• _REQUESTS_
1. List every distinct username that posts in the pork shoulder forum thread below.
2. Continue the pork shoulder forum thread below from its final post.

• _DOCUMENT TEXT_
·····

# Cooking time and temp on a pork shoulder?



## jblade

Hey gang I picked up a 7lb pork shoulder that I wanted to roast for various "pulled" dishes and was curious on cooking time and temp, I need it to be fall off the bone tender but not dry, any insight to how to pull this off is greatly appreciated. Thanks for your time.


----------



## chefedb

For pulled pork it should be well done but not overcooked. A sure way to do this is roast it covered with foil and water or stock in the pan. In a preheated 375 oven should take 105 minutes to cook . Or internal temp of 155-160. Let it cool slightly when taken out of oven. It is easier to pull and shred when still warm.


----------



## kyheirloomer

Alternatively, cook it uncovered but basteit frequently with a liquid of your choice.

Personally, the only way I make pulled pork is in the smoker. But a 7 pounder could take that many hours to cook that way, and you might not be up for that.


----------



## jblade

Thanks guys it's in the oven now.


----------



## bishop

When doing pulled pork, I take it farther than 160F. That temp is better for a pork loin that you are going to slice. Pork shoulder needs to cook long and slow to allow that fall apart tender thing you are looking for. I would go to like 185-195F. I know people that don't pull it off the smoker until it is 200-205. My suggestion is to try turning a fork to see if the meat falls apart at 160F. Then when it doesn't, cook longer.

I also highly recommend cooking low and slow for that cut. I have a boneless butt in the fridge right now marinating in char siu marinade (minus the honey and hoisin). It will be tied up and cooked on the rotisserie until done and then glazed with the more sugary ingredients. I will try to take some photos and post here.


----------



## phatch

I'm with Bishop, over 180 is better. At 160 it can be dry. Above 180, the collagen breaks down increasing tenderness and essentially rewets the meat making it juicy. Sorta counterintuitive, but once you understand the collagen breakdown and how well it works, it's a must do.


----------



## bishop

I just put this bugger on. The marinade is soy, oyster sauce, hot black bean paste, sesame oil, mirin, garlic, fresh cracked pepper, five spice, and red food coloring (I struggled with that decision but it is traditional). Some of the marinade was reserved and will be whisked in with hoisin and honey to make a glaze that will go on for the last little bit of cooking. Otherwise the sugar would burn.

The rotisserie was just added to the arsenal earlier this Spring, so I have been putting nearly everything on it. For the smoke flavor I added a cast iron pan of applewood chips. I will update with more photos when finished.


----------



## jblade

Yeah it's been in the oven now for over two and half hours and the meat is still tough so I cranked the heat down 325 degrees and am planning on another 2hours. We'll see how it goes.

·····

• _DATASET EXCERPT_
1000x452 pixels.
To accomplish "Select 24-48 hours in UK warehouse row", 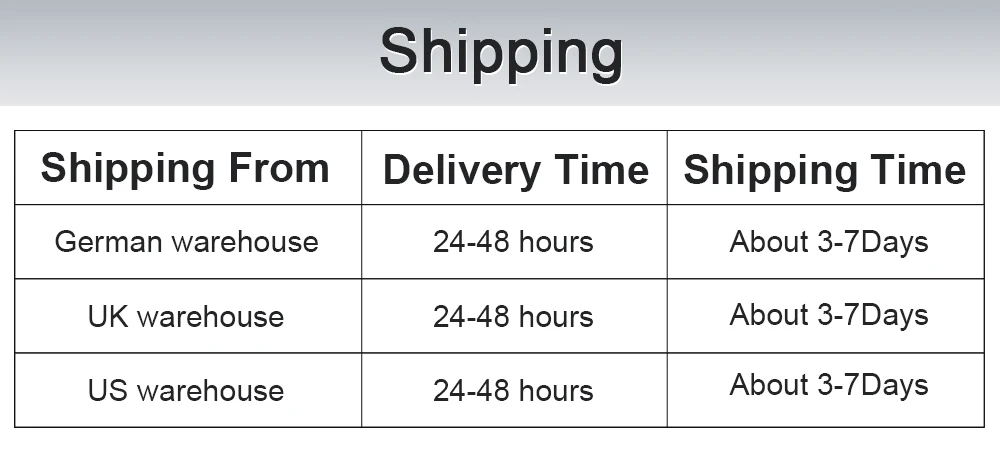I will click(513, 316).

·····

• _ANSWERS PER TASK_
1. jblade, chefedb, kyheirloomer, bishop, phatch

2.
----------



## smokefill

This is a quite large cut of meat. If it takes 6 hours plus I wouldn't be surprised. I always cook mine with a good bit of liquid. I would smoke/grill if I had a whole day or put it in my slow cooker (All Clad, big enough to do this cut) and let it do it's thing all day.


----------



## jblade

Now, from experience I know better, it took about 6 hours for it to pull away from the bone.

2 1/2 hours on 375 degrees the the remaining time on 325 and the last 45 minutes I left it uncovered to crisp up the skin and it came out nice.

If my daughter didn't have my phone at the time it came out there would be a picture.

But thanks for your feedback and input everybody.

@Bishop that roast looks like it was tasty!


----------



## maryb

My target temp for pork shoulder is 195. I test at that point to see if it needs to go a bit further. Wrap in foil and put into a cooler lined with old towels and let rest for 1-2 hours.


----------



## phatch

I hear that a lot for 195. That's getting pretty close to boiling point at my elevation and it doesn't work as well as it does at lower elevations.


----------



## teamfat

Technically, the shoulder is 'done' when it hits somewhere around 150 F internally. But it won't be too edible. To get to that falling off the bone state of juicy tenderness you need to get into the 185 - 190 range at least. If you keep a temp probe in it you will see that the internal temp climbs to a point somewhere around 165 - 180 and just sort of sits there for a while. That is the magic time when the connective tissue is breaking down into juicy goodness. How long this takes and at what exact temp is dependent of lots of factors, like the age of the pork, the fat ratio, etc. But when the temp quits fluctuating over a narrow range and starts a steady climb, you are good to go.

I love good pulled pork.

mjb.


----------



## durangojo

KYHeirloomer said:


> Alternatively, cook it uncovered but basteit frequently with a liquid of your choice.
> 
> Personally, the only way I make pulled pork is in the smoker. But a 7 pounder could take that many hours to cook that way, and you might not be up for that.


ky,

what kind of thermometer do you recommend for a smoker? would you recommend those digital type temp probes that you can leave in the meat and has a wire cable that comes outside the smoker with a magnetic display monitor. it gives oven temp, food temp and has a timer as well...what do you use? thanks

joey


----------



## maryb

I use Polder thermometers with the wire probe. Go through a couple a year (dropped, get wet from sudden storms etc.) but they are cheap. Make sure the probe isn't near bone and they work well. Test them regularly in a glass of ice water and boiling water.


----------



## durangojo

thanks mary,

 haven't heard of polder in particular, but it sounds like its the same type i'm talking about(i use a 20 dollar texas instrument probe for the kitchen,as i don't trust the even cheaper oven thermometers after awhile) wish someone would come up with one you don't have to throw away after 3 to 6 months(another thing for the landfill, i guess!)...so , just to clarify,you use the probe as your smoker thermometer as well as for the meat? thanks again...i am totally new to this, but it's something i would like to branch out into....to be able to offer smoked foods for catered events.

joey


----------



## bishop

On the topic of thermometers. I don't have the cadillac yet, but will eventually be buying one of those themapen instant read jobbies. Right now I use two analog meat thermometers. I have been screwed on several occasions by the digital ones. Whenever the batteries get low, the temp reads are all over the board. It always happens when I am using other peoples gear. Twice in two years at pig roasts using two different remote digital meat thermometers. Lesson learned the hard way.

Here is what I am using now. 

This is what I want.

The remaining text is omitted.